PDBsum entry 3h8n

Immune system

PDB id: 3h8n

Contents

Protein chain

195 a.a.

Waters ×53

References listed in PDB file

Key reference

• Title: Kir2ds4 is a product of gene conversion with kir3dl2 that introduced specificity for hla-A11 While diminishing avidity for hla-C.
• Authors: T.Graef, A.K.Moesta, P.J.Norman, L.Abi-Rached, L.Vago, A.M.Older aguilar, M.Gleimer, J.A.Hammond, L.A.Guethlein, D.A.Bushnell, P.J.Robinson, P.Parham.
• Ref.: J Exp Med, 2009, 206, 2557-2572.
• PubMed id: 19858347

Abstract

Human killer cell immunoglobulin-like receptors (KIRs) are distinguished by expansion of activating KIR2DS, whose ligands and functions remain poorly understood. The oldest, most prevalent KIR2DS is KIR2DS4, which is represented by a variable balance between "full-length" and "deleted" forms. We find that full-length 2DS4 is a human histocompatibility leukocyte antigen (HLA) class I receptor that binds specifically to subsets of C1+ and C2+ HLA-C and to HLA-A*11, whereas deleted 2DS4 is nonfunctional.
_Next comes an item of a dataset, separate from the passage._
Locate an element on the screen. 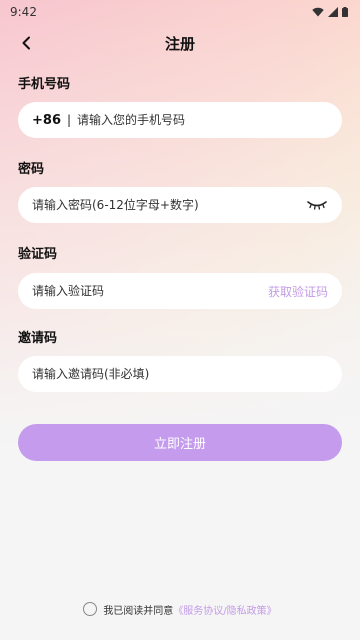 The height and width of the screenshot is (640, 360). code-field: 获取验证码 is located at coordinates (180, 291).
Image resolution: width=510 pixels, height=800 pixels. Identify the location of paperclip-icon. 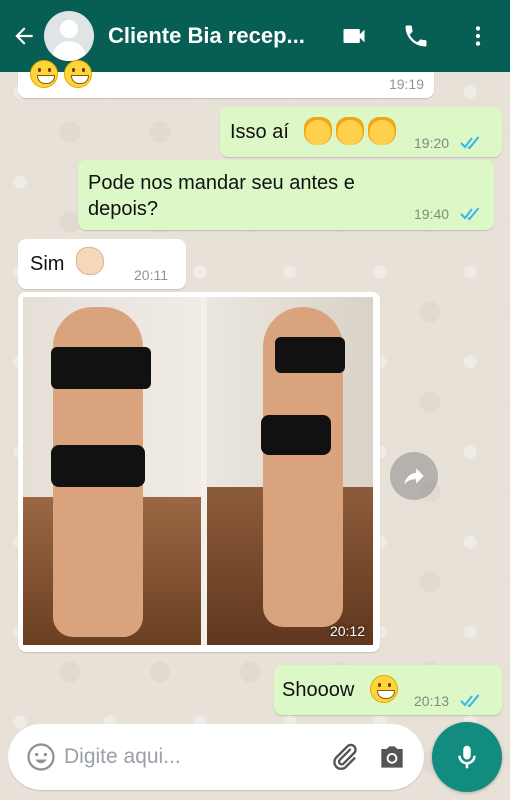
(345, 756).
Activation of 2DS4+ NKL cells was achieved with A*1102 as ligand, which differs from A*1101 by unique substitution of lysine 19 for glutamate, but not with A*1101 or HLA-C. Distinguishing KIR2DS4 from other KIR2DS is the proline-valine motif at positions 71-72, which is shared with KIR3DL2 and was introduced by gene conversion before separation of the human and chimpanzee lineages. Site-directed swap mutagenesis shows that these two residues are largely responsible for the unique HLA class I specificity of KIR2DS4. Determination of the crystallographic structure of KIR2DS4 shows two major differences from KIR2DL: displacement of contact loop L2 and altered bonding potential because of the substitutions at positions 71 and 72. Correlation between the worldwide distributions of functional KIR2DS4 and HLA-A*11 points to the physiological importance of their mutual interaction.